**ABOUT THIS EXERCISE:** Which lines below hold the word "computer"? Copy all of them.

**INFORMATION:**
>>>>>

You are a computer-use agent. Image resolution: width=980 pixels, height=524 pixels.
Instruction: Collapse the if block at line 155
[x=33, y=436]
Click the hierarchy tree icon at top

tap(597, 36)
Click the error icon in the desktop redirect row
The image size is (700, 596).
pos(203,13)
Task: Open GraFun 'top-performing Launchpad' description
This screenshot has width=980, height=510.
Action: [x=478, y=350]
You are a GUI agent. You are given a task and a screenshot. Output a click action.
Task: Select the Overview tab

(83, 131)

<<<<<
>>>>>

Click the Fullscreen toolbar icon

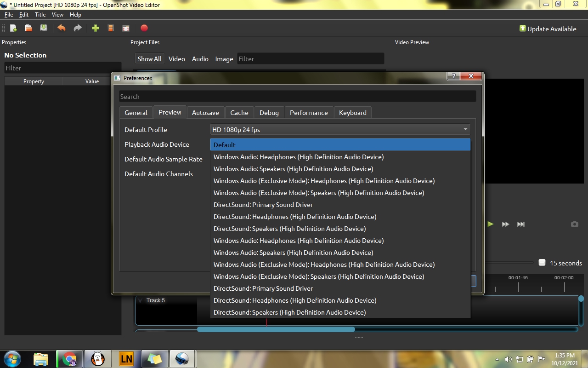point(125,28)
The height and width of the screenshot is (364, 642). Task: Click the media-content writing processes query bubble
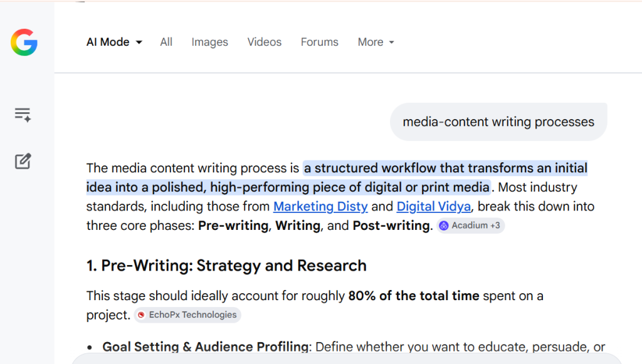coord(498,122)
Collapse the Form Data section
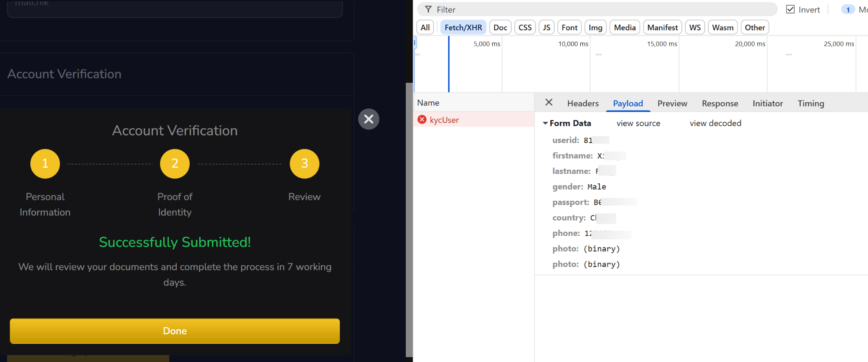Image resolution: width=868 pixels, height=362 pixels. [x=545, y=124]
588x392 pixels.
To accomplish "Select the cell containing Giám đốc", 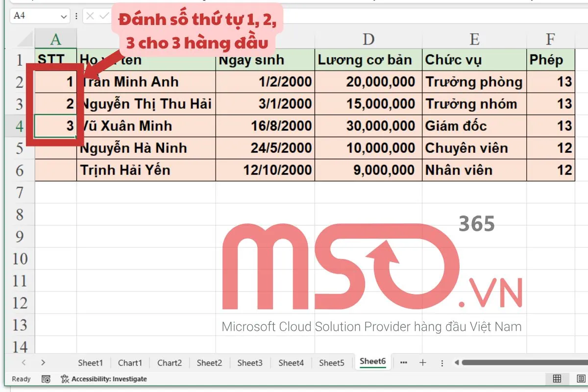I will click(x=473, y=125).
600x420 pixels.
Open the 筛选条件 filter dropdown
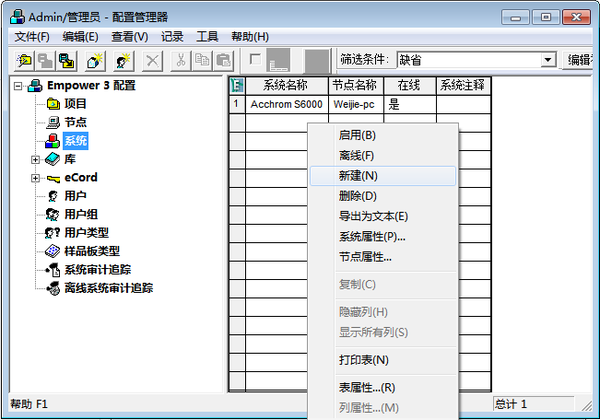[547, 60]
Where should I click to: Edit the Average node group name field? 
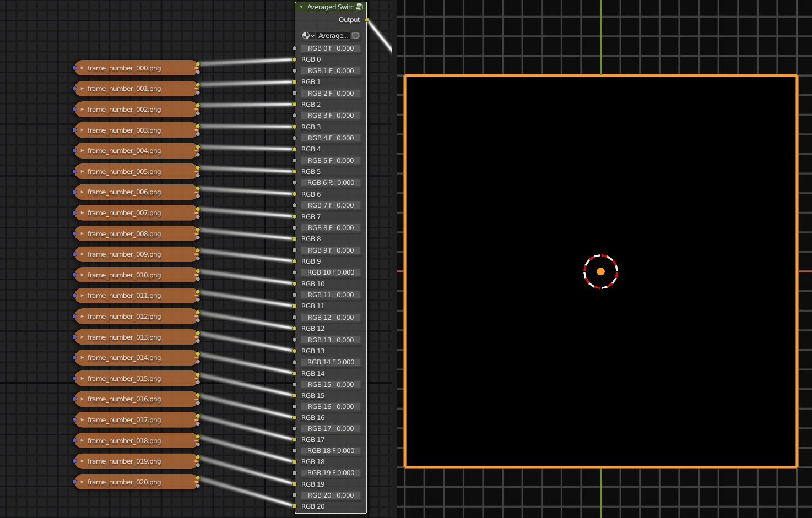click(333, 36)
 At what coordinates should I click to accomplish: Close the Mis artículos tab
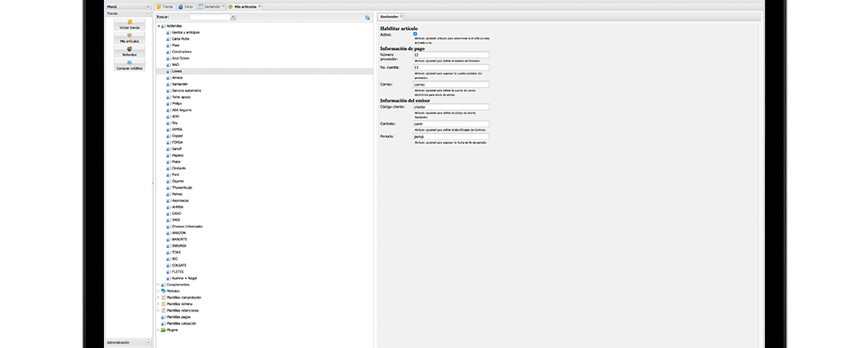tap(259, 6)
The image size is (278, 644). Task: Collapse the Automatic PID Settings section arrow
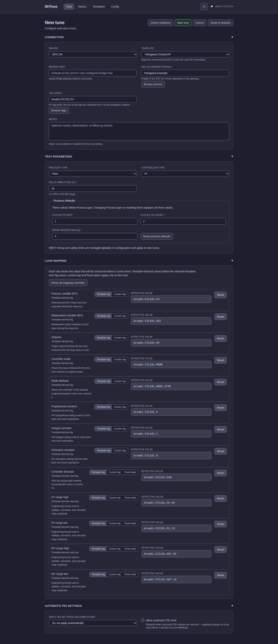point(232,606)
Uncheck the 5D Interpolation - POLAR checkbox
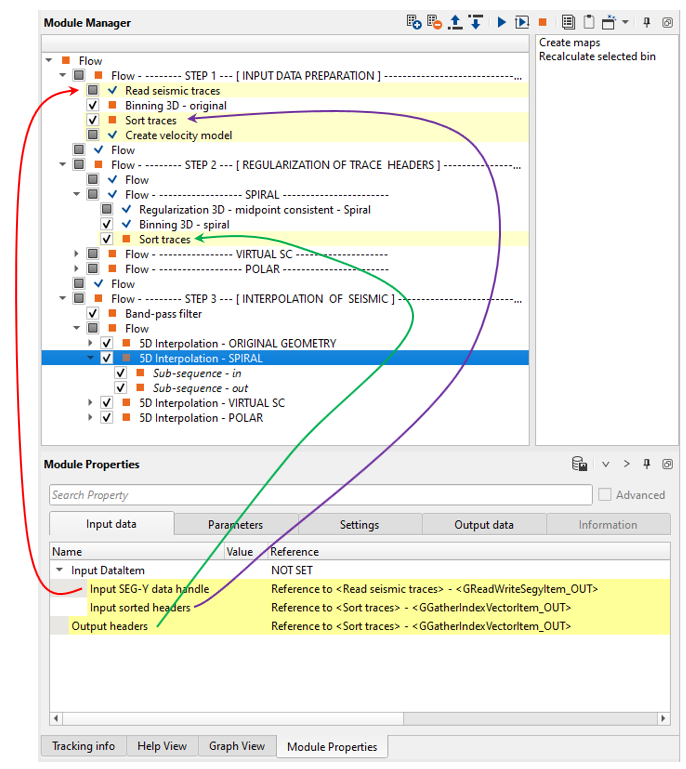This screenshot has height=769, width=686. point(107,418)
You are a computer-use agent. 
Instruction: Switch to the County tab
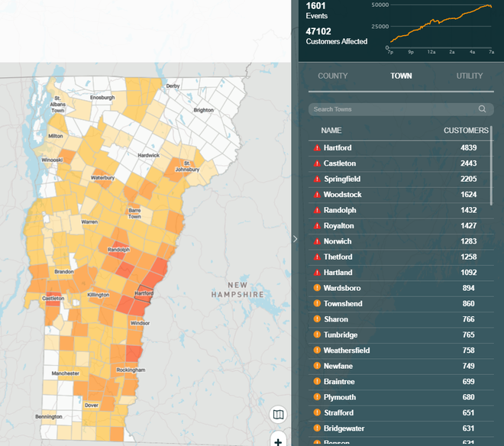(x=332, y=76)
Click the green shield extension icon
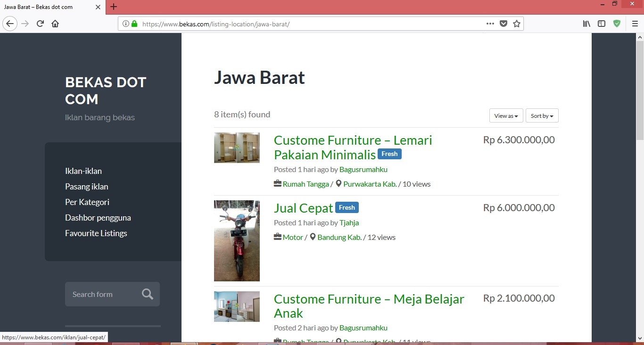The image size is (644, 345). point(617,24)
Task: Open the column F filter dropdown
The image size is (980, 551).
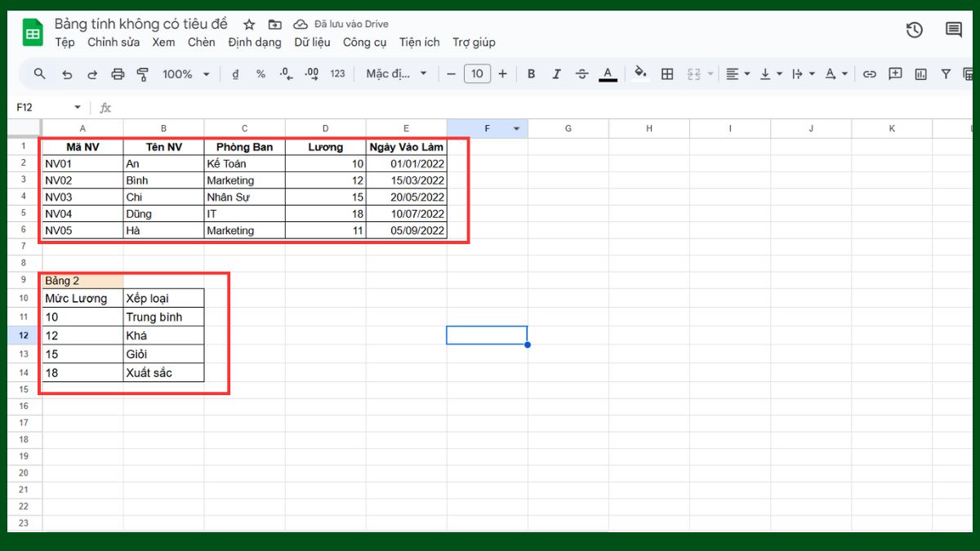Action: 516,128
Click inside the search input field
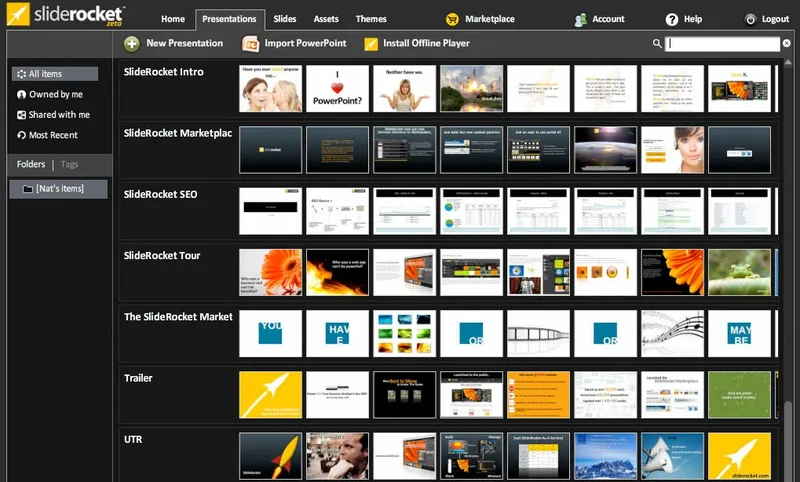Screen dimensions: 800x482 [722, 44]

<<<<<
>>>>>

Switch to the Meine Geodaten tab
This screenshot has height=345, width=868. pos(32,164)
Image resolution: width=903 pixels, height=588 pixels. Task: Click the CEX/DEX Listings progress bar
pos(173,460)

<<<<<

**EXERCISE OUTPUT:**
You are a computer-use agent. Image resolution: width=980 pixels, height=524 pixels.
You are a computer-use agent. 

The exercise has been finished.